Antes de que pudiera protestar, comenzó a masajearle la base del cuello. Tenía las manos grandes que abarcaban toda la anchura de sus hombro. Su tacto era fuerte y seco y alivió milagrosamente la tensión de sus músculos. Paula no pudo evitar un gemido ante aquella mezcla de placer y dolor.
—¿Te gusta?
—¡Hum!
—Despejemos el campo.
Pedro le desabotonó la parte superior del vestido para poder trabajar a sus anchas. Sorprendida, Paula atrapó la tela justo cuando se le caía del pecho.
—¡Pedro!
—¡Sst! Relájate.
Las manos se movieron sobre la piel de su espalda, desde la línea del cabello, pasando por la espina dorsal a los omoplatos. Los dedos se hundían en sus músculos… cálidos, fuertes, vibrantes. Sabía que no debía permitirle que la tocara de aquel modo, pero sentía los efectos combinados del vino y el brandy. Además, las sensaciones eran tan placenteras, tan deliciosamente decadentes, que se sentía incapaz de reunir la suficiente indignación como para ordenarle que parara.
Pedro se inclinó sobre ella mientras trabajaba. Sentía su aliento en la coronilla. Él inhalaba su perfume, el cálido aroma femenino de su cuerpo y empezó a notar sus efectos. Cerró los ojos para pasarle las manos sobre la espalda, recibiendo tanto placer como estaba dando, y aún más. La piel era tan suave que tuvo miedo de dejarla marcada, de modo que aminoró la presión hasta que sus dedos meramente rozaron la espalda.
Pedro estudió su rostro. Tenía la cabeza inclinada, los ojos cerrados y respiraba profundamente. Los pechos subían y bajaban al tiempo que sus manos se volvían más audaces. Observó cómo se le endurecían los pezones bajo la tela del vestido. No quería ni podía detenerse. Pedro introdujo las manos por la delantera del vestido para copar sus senos.
—¡Pedro!
—Déjame tocarte —susurró sin cesar el masaje—. ¡Ah! Eres tan dulce, tan suave. Nunca he olvidado el tacto de tu piel. Con todos esos años y todavía recuerdo tu suavidad.

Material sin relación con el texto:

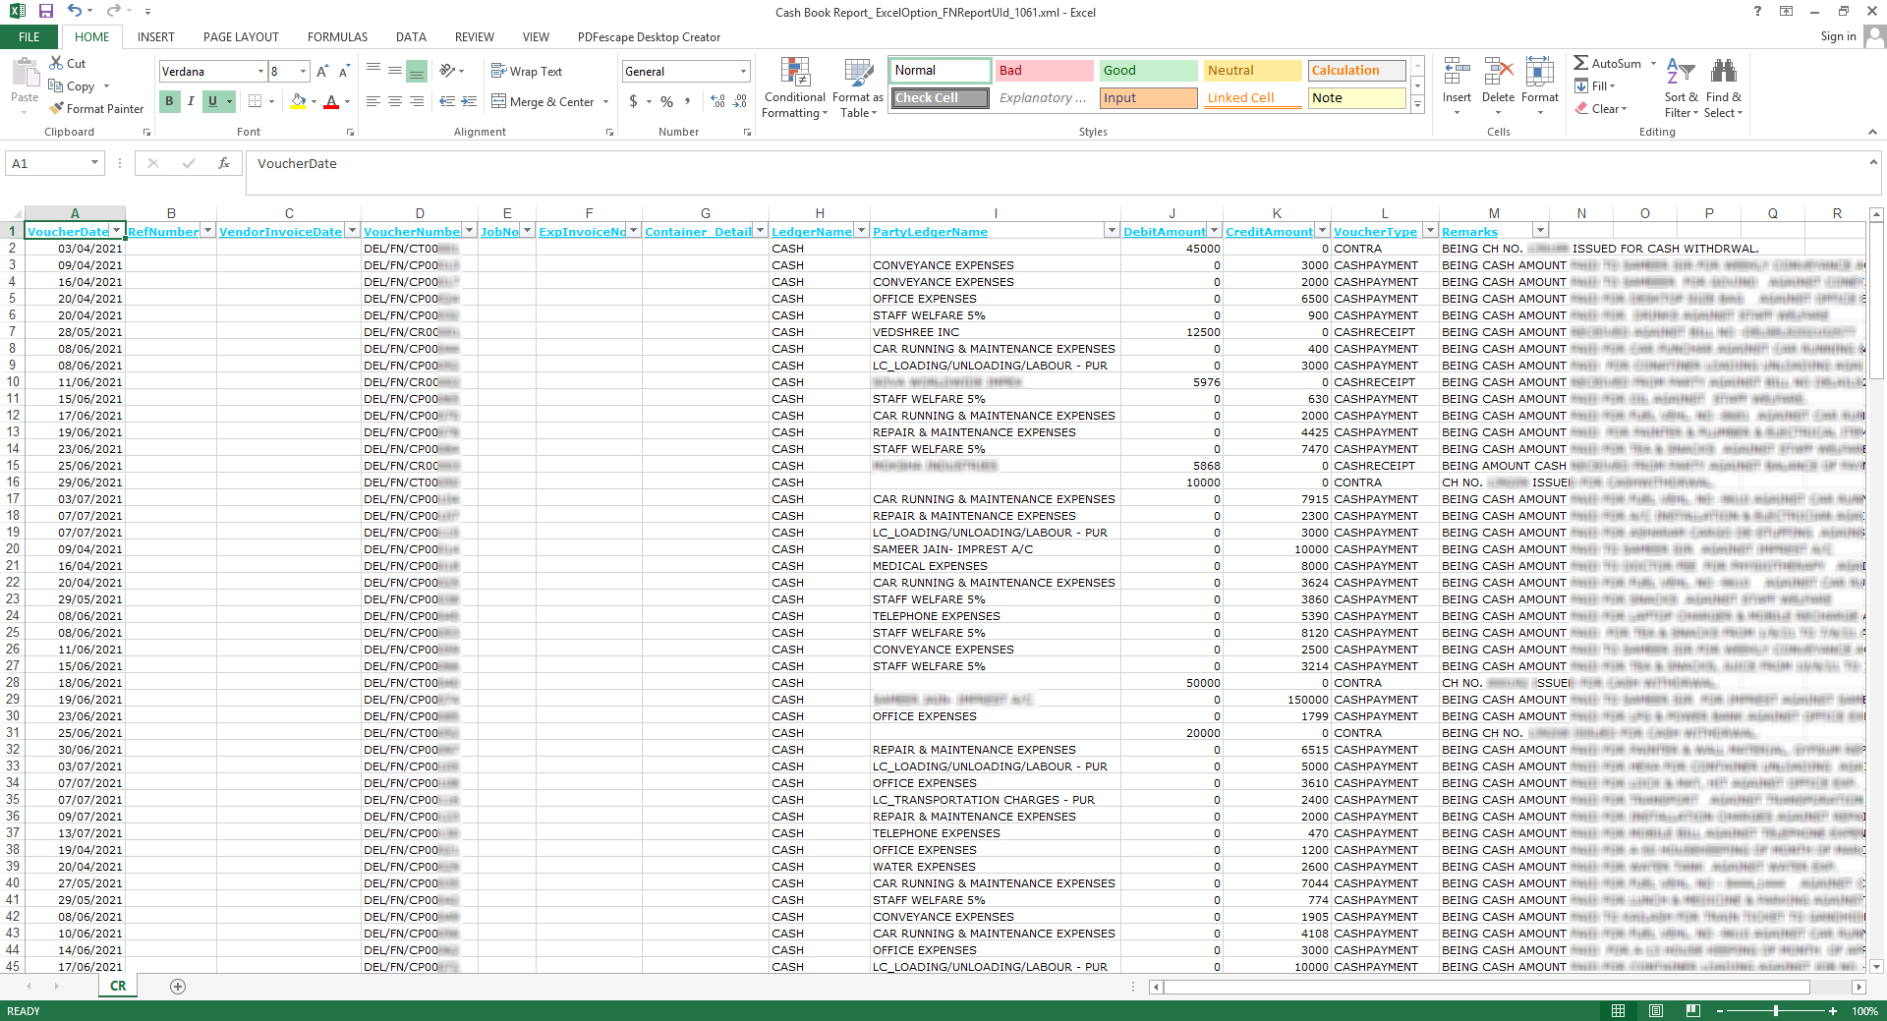Expand the Number Format General dropdown
1887x1021 pixels.
click(x=743, y=72)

Pedro le acarició con la nariz el cuello y ella se abandonó. El calor de su boca, las caricias de sus manos, la mareaban. El aliento le quemaba la piel y las manos alimentaban el fuego. Un lago de deseo líquido y lento ardió en sus entrañas mientras Paula se entregaba para que hiciera con ella lo que quisiera.